Eight months before the theatrical release, Fox Searchlight had Hess film a title sequence that made it clear that the film took place in 2004, not in the ’80s or ’90s. Napoleon’s student ID reveals the events occur during the 2004-2005 school year. Heder’s hands move the objects in and out of the frame, but Fox didn’t like his hangnails. “They flew out a hand model a couple weeks later, who had great hands, but was five or six shades darker than Jon Heder,” Hess told Art of the Title. “If you look, there are like three different dudes’ hands—our producer’s are in there, too.”

7. Napoleon Dynamite messed up Netflix's algorithms.
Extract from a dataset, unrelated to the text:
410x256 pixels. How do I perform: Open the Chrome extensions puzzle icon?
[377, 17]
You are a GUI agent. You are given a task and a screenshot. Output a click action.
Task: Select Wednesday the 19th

Beginning in 2006, Cinematch—Netflix’s recommendation algorithm software—held a contest called The Netflix Prize. Anyone who could make Cinematch’s predictions at least 10 percent more accurate would win $1 million. Computer scientist Len Bertoni had trouble predicting whether people would like Napoleon Dynamite. Bertoni told The New York Times the film is “polarizing,” and the Netflix ratings are either one or five stars. If he could accurately predict whether people liked the movie, Bertoni said, then he’d come much closer to winning the prize. That didn’t happen for him.

The contest finally ended in 2009 when Netflix awarded the grand prize to BellKor’s Pragmatic Chaos, who developed a 10.06 percent improvement over Cinematch’s score.

8. Napoleon accidentally got a bad perm.


© 2004 Twentieth Century Fox

Heder got his hair permed the night before shooting began—but something went wrong. Heder called Jared and said, “‘Yeah, I got the perm but it’s a little bit different than it was before,’” Hess told Rolling Stone. “He showed up the night before shooting and he looked like Shirley Temple! The curls were huge!” They didn’t have much time to fix the goof, so Hess enlisted Jerusha and her cousin to re-perm it. It worked, but Jon wasn’t allowed to wash his hair for the next three weeks. “So he had this stinky ‘do in the Idaho heat for three weeks,” Jared said. “We were shooting near dairy farms and there were tons of flies; they were all flying in and out of his hair.”

9. LaFawnduh's real-life family starred in the film.

Shondrella Avery played LaFawnduh, the African American girlfriend of Kip, Napoleon’s older brother (played by Aaron Ruell). Before filming, Hess phoned Avery and said, “‘You remember that there were no black people in Preston, Idaho, right? Do you think your family might want to be in the movie?’ And that’s how it happened,” Avery told Los Angeles Weekly. Her actual family shows up at the end when LaFawnduh and Kip get married.

10. A short-lived animated series acted as a sequel.

In 2012, Fox aired six episodes of Napoleon Dynamite the animated series before they canceled it. All of the original actors returned to supply voices to their characters. The only difference between the film and the series is Kip is not married. Heder told Rolling Stone the episodes are as close to a sequel as fans will get. “If you sit down and watch those back to back, you’ve got yourself a sequel,” he said. “Because you’ve got all the same characters and all the same actors.”

This story has been updated for 2019.